Pavlick and Kwiatkowski: Inherent Disagreements in Human Textual Inferences
-
Pavlick, Ellie, and Tom Kwiatkowski. “Inherent Disagreements in Human Textual Inferences.” Transactions of the Association for Computational Linguistics 7 (November 2019): 677–94. https://doi.org/10.1162/tacl_a_00293.
Summary
- Talks about how human annotations and disagreements from those are not derived from statistical noise
- More context does not necessarily mean more agreement, once the input reaches sentence/passage, disagreements hold relatively steady
- We assume what people write is what they mean, but actually there’s a pretty big gap between what people mean <-> what they write <-> what they interpret <-> what they infer. NLP models currently only model the 2nd and 3rd arrows.

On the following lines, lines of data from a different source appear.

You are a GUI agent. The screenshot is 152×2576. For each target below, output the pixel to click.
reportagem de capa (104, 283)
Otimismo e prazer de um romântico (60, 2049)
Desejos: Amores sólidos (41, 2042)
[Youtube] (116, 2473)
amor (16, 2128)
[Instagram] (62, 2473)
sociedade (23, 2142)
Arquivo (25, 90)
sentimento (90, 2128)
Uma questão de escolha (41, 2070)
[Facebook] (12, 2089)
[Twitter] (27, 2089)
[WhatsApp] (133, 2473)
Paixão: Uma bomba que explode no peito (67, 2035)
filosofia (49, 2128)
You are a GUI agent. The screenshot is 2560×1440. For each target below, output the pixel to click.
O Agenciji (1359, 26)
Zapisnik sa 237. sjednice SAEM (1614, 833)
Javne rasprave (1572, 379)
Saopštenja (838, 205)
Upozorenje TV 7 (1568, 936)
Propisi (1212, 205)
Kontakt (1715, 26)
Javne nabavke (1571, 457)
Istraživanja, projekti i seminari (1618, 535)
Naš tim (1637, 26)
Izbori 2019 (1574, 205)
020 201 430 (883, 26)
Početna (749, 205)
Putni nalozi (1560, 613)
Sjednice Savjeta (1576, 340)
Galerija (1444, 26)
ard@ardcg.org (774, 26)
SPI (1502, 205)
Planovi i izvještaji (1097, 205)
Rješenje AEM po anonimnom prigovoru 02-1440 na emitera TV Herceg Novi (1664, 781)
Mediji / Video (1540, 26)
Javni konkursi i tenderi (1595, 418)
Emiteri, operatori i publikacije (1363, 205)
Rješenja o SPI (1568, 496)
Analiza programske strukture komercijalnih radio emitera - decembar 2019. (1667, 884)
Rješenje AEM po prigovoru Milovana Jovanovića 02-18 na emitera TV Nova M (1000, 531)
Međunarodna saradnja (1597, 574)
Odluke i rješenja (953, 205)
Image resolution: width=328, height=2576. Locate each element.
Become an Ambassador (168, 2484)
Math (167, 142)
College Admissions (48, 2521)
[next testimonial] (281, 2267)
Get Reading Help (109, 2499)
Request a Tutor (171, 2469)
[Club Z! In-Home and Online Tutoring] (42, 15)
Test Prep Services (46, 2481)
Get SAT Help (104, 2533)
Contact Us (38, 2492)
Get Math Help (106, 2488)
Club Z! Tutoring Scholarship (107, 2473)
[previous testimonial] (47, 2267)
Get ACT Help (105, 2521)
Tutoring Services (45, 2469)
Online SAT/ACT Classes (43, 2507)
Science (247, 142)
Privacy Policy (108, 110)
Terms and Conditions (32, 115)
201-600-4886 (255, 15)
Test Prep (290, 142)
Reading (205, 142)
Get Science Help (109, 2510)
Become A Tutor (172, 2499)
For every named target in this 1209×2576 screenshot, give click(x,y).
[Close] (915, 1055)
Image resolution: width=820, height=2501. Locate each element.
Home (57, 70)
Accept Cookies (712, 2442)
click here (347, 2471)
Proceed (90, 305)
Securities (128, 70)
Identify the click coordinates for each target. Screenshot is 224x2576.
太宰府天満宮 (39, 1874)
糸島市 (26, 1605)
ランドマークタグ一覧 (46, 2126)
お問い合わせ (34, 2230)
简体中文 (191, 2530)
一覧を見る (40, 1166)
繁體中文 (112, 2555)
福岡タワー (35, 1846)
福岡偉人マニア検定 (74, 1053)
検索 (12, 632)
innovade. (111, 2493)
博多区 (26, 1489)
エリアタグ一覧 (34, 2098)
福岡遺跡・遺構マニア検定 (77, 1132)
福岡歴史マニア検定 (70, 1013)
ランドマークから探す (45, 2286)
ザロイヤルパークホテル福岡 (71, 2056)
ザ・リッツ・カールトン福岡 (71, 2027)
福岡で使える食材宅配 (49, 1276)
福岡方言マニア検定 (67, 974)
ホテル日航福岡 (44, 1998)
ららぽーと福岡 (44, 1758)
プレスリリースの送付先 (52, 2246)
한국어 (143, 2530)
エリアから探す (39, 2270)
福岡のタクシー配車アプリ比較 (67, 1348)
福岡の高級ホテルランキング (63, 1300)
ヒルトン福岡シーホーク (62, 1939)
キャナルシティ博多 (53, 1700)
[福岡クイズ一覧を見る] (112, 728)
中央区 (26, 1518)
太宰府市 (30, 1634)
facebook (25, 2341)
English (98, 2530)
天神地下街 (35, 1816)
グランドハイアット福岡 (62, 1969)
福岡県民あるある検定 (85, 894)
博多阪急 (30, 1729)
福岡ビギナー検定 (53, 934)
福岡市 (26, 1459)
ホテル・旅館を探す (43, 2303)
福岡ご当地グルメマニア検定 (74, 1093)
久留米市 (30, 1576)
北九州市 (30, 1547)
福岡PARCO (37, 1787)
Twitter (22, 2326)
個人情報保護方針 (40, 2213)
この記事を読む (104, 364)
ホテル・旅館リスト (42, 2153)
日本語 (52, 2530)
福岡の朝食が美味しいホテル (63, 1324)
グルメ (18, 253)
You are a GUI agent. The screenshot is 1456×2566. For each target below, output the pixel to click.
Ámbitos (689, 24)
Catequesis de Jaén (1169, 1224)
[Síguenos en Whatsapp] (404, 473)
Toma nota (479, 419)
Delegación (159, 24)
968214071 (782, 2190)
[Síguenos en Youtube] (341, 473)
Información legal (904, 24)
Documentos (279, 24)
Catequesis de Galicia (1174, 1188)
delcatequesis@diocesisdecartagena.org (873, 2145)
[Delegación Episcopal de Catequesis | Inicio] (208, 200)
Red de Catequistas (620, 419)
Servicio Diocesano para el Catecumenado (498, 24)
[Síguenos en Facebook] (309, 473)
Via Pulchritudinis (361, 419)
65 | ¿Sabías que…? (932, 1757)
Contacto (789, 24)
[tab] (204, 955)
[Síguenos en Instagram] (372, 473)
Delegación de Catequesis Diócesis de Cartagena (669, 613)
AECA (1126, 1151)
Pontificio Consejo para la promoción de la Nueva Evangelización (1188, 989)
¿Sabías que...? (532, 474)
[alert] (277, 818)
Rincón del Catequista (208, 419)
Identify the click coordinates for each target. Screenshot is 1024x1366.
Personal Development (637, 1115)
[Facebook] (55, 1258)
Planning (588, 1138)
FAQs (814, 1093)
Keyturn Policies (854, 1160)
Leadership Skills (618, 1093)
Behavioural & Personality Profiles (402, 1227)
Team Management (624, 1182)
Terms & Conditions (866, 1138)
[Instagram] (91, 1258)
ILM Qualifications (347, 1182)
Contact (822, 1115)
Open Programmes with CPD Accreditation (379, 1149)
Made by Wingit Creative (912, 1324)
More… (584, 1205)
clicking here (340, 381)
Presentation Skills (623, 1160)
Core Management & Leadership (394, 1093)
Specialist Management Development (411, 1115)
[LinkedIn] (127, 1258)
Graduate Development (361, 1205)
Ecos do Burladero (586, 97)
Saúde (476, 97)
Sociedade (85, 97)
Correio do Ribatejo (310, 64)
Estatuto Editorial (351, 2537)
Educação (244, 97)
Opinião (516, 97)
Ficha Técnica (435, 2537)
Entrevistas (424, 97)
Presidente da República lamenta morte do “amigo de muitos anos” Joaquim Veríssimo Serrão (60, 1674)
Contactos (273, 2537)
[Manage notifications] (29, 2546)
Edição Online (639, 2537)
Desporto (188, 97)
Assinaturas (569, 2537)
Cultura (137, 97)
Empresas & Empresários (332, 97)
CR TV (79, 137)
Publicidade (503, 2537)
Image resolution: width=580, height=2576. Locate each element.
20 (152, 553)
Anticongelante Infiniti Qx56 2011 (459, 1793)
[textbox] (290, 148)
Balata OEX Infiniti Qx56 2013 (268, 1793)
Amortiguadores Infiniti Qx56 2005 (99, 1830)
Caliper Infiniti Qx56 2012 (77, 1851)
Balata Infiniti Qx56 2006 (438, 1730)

- punted on precise definitions of “real world” and rather tried to have their models approximate “what humans do”
Annotations
- Uses a combination of RTE2, SNLI, MNLI, JOCI, and DNC
- RTE2 - premises/hypothesis combos
- SNLI - premises from image captions, hypoteshis from existing NLI dataets paired with hypotehsis that were automatically generated
- MNLI - Same as SNLI but with a range of text genres
- JOCI - “commen sense” inferences
- DNC - mostly naturally occuring premises paired with template generated hypothesis
Preprocessing
- They had 500 workers complete and rank the response on a slider
- Continous scale not always the best, they had to do some z-score normalization in order for all the data to make sense
Analysis
-
Ultimately wanted to judge how much “noise” exists in the annotation process
-
If there is a single truth, then the the “noise” should be generalizable with a single gaussian distribution
-
If there are “multiple” truths, then a gaussian mixture model should be correct
-
Assumption: if a single truth exists, the GMM woul be the exact same as the gaussian
-
Model chooses to fit towards the GMM than the gaussian
-
Example: is the word “swat” forceful? Is “confess that” factive?
-
In the first section, they note that the annotations can be modeled by the GMM, implying that humans believe there are multiple “truths”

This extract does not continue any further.